For the last week or so I’ve been writing around a logjam in the novel, nudging at it from time to time but not trying to break it up.

This is a log pile, not a logjam, but you get the idea.

This is a log pile, not a logjam, but you get the idea.

Imagine logs massing where the river widens, jostling each other to fit through a narrow gap and float on downstream. These logs aren’t wide around like tree trunks, or all that long either. They’re small enough to fit in your woodstove or fireplace, but that’s big enough to create a logjam.

Morning is my writing time, from whenever I get out of bed till 9 or so. The novel was jammed, but I kept writing. You may have noticed that my bloggish output has increased in the last week.

It's hard to take a selfie of me and Trav walking, so here are our shadows.

It’s hard to take a selfie of me and Trav walking, so here are our shadows.

Images and ideas, scenes and snatches of dialogue, often come to me when I’m out walking with Travvy. Forward motion is all the more important when the novel is stuck, so this is where I did most of my nudging.
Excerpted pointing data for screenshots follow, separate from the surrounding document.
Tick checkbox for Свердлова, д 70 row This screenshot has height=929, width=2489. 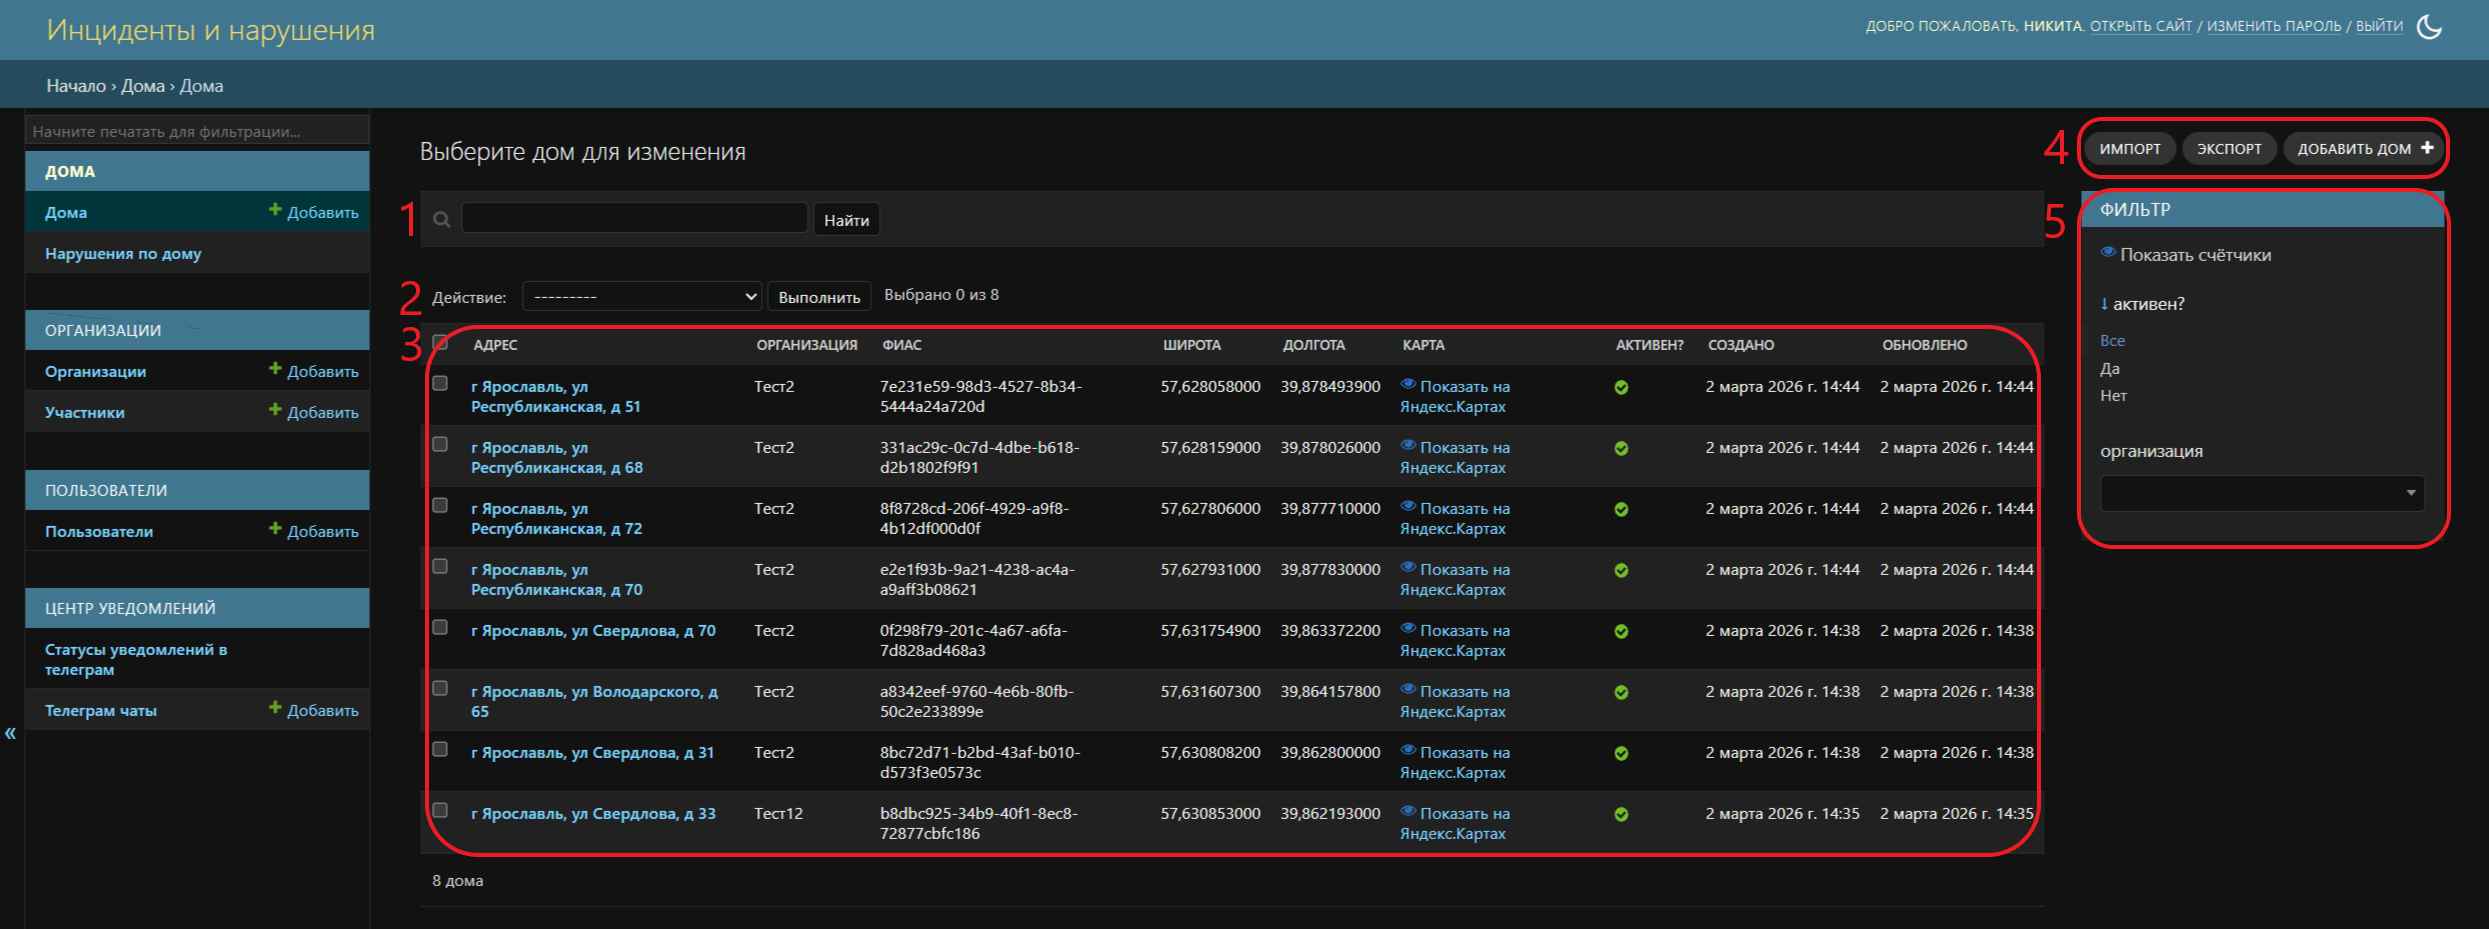[x=440, y=627]
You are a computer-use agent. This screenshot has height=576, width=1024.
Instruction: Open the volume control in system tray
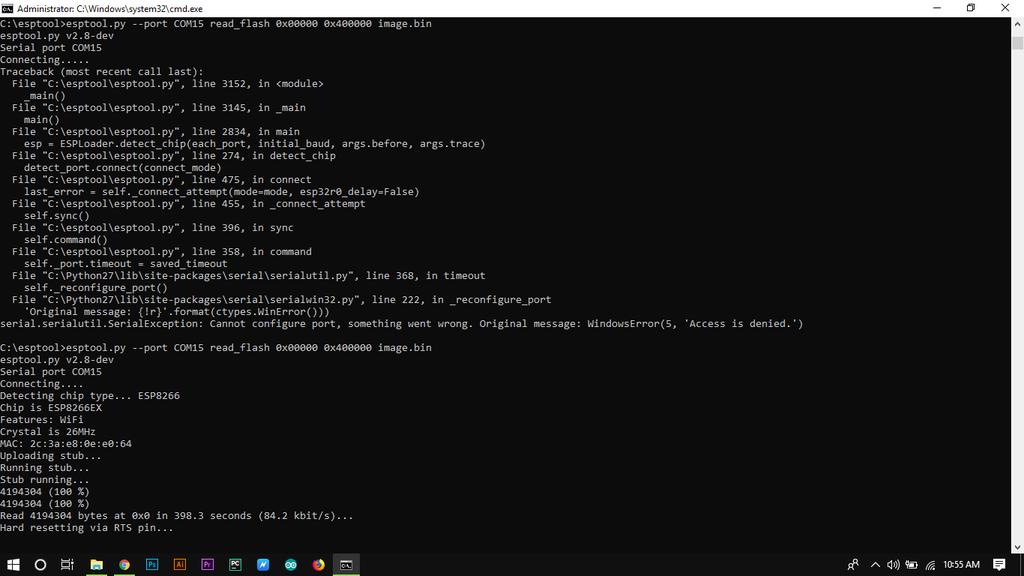click(x=893, y=564)
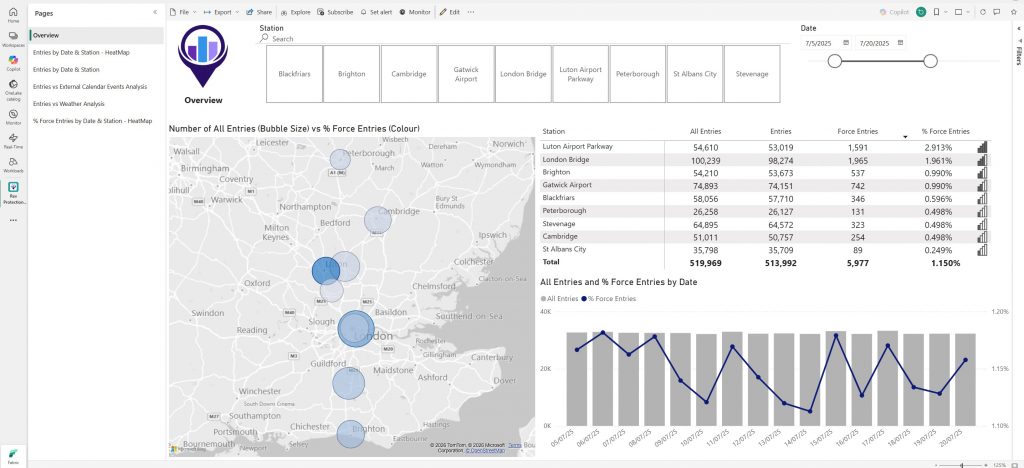Open Workloads in the left navigation
1024x468 pixels.
coord(13,164)
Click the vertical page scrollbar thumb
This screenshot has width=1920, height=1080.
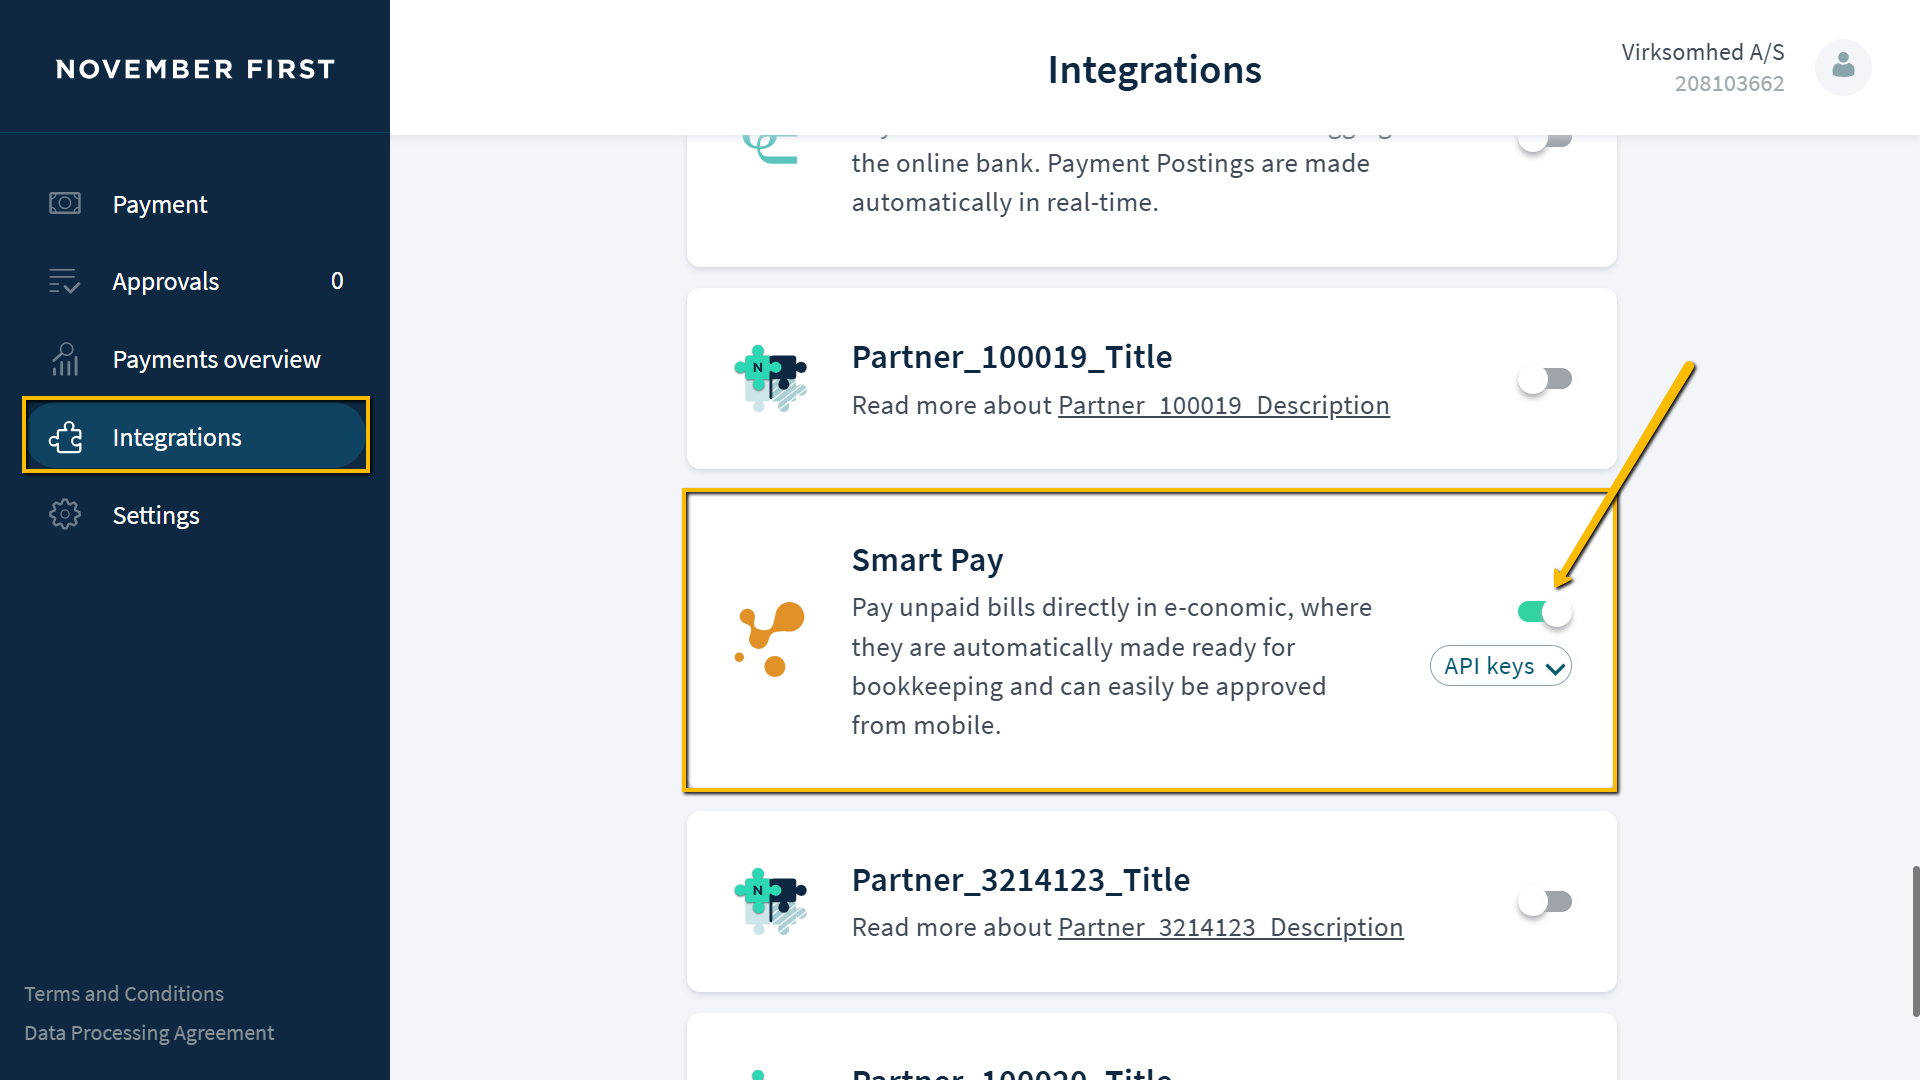[x=1915, y=941]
But “nudging” isn’t really the right word. What I was doing was listening — listening to Shannon, one of my viewpoint characters, listen to what’s going in her head. It’s pretty cacophonous: much has happened in the last 24 hours, and her own childhood has been pounding on a long-locked door. I knew what she was going to do next, but I didn’t know how she was going to get there.

This morning when I sat down in my chair, Shannon was waiting. Pixel, her old dog, was curled up next to her on the sofa. Wolfie, her recently rescued younger dog, was stretched out on the rug. The November sun has long since set; the living room is dark except for the power lights on her computer monitors, the red “on” light on the coffeemaker in the kitchen — and the blinking red light on the answering machine. The message was playing when she walked in the door half an hour earlier. It’s her younger sister, with whom she’s had little contact in 30 years. She’s about to listen to the message and return the call.

That’s the log that jostled itself loose from the jam, slipped through the gap, and started on down the river. The rest of the logs will follow in good time.

When Trav and I headed out for our walk, this song was running through my head. Different kind of logjam, very different solution, but you get the idea. Slaid Cleaves singing his “Breakfast in Hell.” Now that’s a story.